Brief | For the records below, report how many lines include "agent", with no accompanying text.

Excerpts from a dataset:
□ □ □ □ □ □ □

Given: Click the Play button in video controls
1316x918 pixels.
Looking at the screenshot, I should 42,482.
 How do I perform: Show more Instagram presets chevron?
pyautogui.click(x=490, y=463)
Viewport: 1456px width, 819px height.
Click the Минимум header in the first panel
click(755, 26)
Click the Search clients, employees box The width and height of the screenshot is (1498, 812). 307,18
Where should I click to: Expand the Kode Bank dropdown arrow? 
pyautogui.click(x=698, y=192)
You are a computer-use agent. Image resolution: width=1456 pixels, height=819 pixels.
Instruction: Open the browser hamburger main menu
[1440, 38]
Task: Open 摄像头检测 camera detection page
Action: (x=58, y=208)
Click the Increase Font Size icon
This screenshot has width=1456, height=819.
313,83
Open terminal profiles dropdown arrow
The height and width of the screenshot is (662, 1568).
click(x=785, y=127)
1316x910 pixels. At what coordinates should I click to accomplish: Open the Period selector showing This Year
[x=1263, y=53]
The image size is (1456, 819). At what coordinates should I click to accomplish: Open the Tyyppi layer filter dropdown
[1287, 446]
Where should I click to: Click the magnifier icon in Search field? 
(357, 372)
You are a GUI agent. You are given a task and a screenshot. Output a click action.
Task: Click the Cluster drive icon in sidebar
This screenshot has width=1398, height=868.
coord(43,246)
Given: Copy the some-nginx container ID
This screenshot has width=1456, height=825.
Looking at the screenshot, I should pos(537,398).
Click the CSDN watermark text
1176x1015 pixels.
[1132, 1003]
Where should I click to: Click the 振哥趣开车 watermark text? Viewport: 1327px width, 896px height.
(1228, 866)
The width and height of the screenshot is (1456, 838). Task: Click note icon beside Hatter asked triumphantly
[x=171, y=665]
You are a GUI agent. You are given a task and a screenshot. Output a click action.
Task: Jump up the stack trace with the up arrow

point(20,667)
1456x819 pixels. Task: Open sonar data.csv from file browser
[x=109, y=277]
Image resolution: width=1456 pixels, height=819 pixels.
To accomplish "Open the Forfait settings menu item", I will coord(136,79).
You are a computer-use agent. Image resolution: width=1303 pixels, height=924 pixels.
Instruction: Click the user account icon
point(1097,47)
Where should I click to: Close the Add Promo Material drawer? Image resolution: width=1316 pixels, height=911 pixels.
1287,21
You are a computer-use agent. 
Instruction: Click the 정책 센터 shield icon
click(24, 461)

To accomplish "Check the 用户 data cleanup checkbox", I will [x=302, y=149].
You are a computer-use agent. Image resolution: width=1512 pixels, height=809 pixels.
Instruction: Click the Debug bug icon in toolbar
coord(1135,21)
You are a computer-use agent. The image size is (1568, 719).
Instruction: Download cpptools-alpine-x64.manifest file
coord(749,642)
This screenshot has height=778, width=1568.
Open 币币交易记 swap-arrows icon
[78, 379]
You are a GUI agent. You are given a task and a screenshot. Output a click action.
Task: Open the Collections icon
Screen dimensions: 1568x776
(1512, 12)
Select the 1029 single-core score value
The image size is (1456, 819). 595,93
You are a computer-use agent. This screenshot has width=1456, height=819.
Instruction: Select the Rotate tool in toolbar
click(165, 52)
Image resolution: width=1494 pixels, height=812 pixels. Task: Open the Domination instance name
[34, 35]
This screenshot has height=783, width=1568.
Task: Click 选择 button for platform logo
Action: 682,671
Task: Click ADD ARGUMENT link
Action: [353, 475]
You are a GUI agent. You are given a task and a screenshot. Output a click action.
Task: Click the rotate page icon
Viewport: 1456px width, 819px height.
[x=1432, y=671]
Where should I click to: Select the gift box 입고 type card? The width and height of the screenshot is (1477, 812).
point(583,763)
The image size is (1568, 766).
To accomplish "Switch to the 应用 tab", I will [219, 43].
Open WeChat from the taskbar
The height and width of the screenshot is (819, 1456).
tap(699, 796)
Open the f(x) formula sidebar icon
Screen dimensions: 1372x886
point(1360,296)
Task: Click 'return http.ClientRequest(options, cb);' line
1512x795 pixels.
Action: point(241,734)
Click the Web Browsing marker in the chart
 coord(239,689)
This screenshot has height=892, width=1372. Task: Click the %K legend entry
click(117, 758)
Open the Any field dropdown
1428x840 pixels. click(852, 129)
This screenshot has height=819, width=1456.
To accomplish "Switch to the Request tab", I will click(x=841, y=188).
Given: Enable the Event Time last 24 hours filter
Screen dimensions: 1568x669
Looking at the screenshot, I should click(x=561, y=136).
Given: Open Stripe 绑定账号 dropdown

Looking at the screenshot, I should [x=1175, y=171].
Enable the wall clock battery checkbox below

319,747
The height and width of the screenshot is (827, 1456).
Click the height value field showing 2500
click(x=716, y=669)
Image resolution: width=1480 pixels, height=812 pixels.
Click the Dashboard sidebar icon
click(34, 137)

□ □ □ □ □ □ □

Solution for this exercise | 10